Это была усыпальница прежнего смотрителя, Фолькертса Тедсена; рядом вырыли свежую могилу, в которой должен быть похоронен его сын, ныне скончавшийся смотритель Теде Фолькертс. С маршей уже в сопровождении множества повозок из разных деревень прибыл катафалк со стоявшим на нем тяжелым гробом, и тащили его по песчаному въезду на геест вороные из смотрителевой конюшни; хвосты и гривы коней развевались на холодном мартовском ветру. Кладбище, от стены до стены, было полно народу; даже на воротах сидели мальчишки, державшие на руках детей помладше: все хотели видеть похороны.
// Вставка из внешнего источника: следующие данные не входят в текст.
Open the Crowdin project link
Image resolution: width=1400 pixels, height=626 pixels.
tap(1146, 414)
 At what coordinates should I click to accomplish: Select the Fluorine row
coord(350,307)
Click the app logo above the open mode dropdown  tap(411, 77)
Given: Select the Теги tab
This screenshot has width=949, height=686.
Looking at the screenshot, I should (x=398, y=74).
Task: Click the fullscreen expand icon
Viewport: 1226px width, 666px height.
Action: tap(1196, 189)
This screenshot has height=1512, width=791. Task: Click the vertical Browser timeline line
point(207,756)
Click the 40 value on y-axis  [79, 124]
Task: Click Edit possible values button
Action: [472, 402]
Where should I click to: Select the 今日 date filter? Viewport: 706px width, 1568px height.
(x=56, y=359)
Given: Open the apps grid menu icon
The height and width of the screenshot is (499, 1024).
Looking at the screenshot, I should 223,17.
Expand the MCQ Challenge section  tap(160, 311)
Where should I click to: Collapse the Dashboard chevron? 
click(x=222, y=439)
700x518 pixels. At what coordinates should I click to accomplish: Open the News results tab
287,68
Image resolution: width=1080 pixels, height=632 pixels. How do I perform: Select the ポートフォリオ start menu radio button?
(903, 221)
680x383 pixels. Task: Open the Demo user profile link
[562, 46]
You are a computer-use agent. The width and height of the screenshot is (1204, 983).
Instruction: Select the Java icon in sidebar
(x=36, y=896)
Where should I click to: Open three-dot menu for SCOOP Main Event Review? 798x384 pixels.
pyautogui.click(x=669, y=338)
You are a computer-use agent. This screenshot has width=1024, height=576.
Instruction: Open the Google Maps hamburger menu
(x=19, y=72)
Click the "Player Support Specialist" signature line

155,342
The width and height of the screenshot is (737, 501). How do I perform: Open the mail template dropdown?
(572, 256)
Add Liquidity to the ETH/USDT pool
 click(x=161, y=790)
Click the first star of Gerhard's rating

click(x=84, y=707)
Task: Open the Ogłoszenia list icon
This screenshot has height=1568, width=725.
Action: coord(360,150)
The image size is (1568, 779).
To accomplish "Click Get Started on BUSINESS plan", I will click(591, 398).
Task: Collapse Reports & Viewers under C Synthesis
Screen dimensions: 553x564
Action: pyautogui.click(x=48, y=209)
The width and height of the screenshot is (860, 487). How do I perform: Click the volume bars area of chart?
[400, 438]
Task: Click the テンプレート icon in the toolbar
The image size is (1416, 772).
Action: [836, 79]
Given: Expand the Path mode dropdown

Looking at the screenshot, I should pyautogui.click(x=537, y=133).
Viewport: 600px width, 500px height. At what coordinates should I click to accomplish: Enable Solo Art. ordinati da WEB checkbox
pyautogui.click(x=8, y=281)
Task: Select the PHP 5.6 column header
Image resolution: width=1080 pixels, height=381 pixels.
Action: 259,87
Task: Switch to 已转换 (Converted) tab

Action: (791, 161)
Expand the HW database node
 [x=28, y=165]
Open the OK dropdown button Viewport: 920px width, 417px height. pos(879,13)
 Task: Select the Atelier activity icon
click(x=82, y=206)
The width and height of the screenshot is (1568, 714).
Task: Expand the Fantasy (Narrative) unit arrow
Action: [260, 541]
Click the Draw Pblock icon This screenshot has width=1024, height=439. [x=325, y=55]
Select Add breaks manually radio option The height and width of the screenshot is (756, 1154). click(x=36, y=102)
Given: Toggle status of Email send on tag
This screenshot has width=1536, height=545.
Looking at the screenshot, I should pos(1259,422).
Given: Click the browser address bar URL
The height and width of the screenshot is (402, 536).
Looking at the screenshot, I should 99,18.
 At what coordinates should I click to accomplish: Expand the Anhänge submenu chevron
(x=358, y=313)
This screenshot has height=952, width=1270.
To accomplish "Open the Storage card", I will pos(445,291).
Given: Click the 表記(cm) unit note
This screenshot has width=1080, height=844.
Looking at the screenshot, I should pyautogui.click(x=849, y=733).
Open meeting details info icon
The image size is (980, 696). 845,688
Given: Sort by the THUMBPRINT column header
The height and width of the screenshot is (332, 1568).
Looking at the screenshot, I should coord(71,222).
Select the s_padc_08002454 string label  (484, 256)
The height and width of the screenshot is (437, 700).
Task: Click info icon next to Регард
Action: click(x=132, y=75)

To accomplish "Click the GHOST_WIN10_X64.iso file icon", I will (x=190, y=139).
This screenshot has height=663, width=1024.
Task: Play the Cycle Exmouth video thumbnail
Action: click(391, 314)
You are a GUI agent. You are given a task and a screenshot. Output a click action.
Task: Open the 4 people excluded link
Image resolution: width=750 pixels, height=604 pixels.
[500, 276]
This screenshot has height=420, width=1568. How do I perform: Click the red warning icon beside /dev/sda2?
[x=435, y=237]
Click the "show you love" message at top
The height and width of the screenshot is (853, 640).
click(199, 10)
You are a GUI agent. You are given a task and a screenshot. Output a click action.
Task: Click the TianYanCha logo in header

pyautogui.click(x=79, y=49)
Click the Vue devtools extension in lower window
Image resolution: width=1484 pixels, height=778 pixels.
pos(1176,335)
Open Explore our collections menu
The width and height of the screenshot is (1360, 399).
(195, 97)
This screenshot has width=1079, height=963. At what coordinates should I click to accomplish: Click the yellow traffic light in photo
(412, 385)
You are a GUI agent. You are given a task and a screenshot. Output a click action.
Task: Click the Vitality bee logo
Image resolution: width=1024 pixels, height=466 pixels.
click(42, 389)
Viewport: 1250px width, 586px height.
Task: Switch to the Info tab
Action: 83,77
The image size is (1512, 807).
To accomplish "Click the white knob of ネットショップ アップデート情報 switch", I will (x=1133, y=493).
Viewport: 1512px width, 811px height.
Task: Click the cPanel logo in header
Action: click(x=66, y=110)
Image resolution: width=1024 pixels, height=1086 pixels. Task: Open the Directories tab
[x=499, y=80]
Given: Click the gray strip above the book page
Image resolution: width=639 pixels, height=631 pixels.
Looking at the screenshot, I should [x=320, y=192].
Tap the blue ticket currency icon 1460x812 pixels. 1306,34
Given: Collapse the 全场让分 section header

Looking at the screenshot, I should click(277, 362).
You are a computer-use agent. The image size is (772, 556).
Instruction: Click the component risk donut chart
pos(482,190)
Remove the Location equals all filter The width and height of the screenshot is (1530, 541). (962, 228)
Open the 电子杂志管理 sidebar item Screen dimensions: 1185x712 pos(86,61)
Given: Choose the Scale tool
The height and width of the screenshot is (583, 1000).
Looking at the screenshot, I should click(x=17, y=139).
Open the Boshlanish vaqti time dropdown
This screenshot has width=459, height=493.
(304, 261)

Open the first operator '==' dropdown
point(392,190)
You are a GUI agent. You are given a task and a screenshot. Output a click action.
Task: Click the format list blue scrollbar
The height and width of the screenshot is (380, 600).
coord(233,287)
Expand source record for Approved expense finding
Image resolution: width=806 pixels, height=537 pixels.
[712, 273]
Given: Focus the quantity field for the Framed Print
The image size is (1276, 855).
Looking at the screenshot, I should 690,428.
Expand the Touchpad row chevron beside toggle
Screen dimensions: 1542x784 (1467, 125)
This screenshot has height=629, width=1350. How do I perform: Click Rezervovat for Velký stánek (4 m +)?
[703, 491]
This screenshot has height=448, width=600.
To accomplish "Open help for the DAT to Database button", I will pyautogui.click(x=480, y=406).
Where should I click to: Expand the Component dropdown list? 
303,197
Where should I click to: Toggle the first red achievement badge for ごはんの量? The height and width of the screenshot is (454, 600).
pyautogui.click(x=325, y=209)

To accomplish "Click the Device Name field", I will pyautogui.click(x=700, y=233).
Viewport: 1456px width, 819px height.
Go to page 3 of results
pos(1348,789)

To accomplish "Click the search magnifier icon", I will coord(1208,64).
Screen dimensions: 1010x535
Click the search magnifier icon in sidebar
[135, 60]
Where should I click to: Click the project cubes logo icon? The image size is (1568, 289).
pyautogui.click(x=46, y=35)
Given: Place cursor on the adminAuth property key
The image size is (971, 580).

В доме на маршах Эльке уже все приготовила для поминок: столы накрыли и в горнице, и в гостиной. Меж столовыми приборами стояли бутыли со старым вином, а для главного смотрителя, который также присутствовал на похоронах, и для пастора было поставлено по бутыли с длинной пробкой[47].

Подготовив все, что нужно, Эльке прошла через хлев во двор; на пути ей никто не встретился: оба батрака правили лошадьми, которые везли катафалк. В траурном платье, складки которого трепетали на весеннем ветру, девушка стояла и наблюдала, как наверху, в деревне, подтягиваются к церкви последние повозки. После некоторого волнения воцарилась мертвая тишина. Эльке скрестила руки; сейчас там, наверное, опускают гроб в могилу: «…ибо прах ты и в прах возвратишься…»[48]. Девушка невольно прошептала эти слова, как если бы они долетели до нее оттуда; глаза ее наполнились слезами, и скрещенные на груди руки опустились вниз. «Отче наш, иже еси на небесех!» — ревностно шептала она. Произнеся до конца молитву, Эльке некоторое время стояла недвижно. Сейчас она была хозяйкой огромного подворья на маршах, и мысли о смерти вытеснялись мыслями о жизни.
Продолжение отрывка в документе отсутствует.